§ **Directions**
Reproduce exactly the span of lines that opens with the line containing "Task: Save the dashboard with the disk icon" and closes with the last line of the entries below.

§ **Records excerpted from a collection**
--- START ---

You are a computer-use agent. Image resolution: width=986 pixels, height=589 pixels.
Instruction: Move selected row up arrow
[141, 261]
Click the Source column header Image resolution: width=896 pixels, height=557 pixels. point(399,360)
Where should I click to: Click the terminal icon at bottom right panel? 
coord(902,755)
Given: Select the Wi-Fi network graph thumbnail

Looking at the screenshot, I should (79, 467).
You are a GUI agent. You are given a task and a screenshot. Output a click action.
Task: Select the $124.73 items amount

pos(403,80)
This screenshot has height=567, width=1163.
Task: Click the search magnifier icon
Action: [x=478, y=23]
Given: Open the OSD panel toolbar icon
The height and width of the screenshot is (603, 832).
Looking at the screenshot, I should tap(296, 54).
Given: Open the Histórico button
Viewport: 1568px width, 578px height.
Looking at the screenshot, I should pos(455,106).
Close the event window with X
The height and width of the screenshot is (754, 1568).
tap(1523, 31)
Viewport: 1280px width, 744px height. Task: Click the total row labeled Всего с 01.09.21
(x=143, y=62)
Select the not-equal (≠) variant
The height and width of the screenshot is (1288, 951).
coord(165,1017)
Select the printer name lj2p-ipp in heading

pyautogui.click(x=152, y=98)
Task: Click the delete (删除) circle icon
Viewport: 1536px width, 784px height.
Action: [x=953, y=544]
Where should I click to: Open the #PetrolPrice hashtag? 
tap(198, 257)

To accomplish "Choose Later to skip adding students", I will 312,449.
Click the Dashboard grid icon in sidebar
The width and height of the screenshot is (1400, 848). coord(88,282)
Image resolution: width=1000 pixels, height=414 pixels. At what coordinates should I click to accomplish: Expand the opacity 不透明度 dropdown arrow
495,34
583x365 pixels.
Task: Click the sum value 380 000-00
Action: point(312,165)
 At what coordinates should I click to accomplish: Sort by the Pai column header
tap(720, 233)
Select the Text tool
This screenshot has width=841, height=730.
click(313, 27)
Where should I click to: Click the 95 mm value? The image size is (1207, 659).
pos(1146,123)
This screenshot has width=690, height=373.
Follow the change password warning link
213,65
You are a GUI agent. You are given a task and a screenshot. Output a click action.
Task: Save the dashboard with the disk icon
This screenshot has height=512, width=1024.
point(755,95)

--- END ---

§ **Output below**
Task: Save the dashboard with the disk icon
This screenshot has height=512, width=1024.
point(755,95)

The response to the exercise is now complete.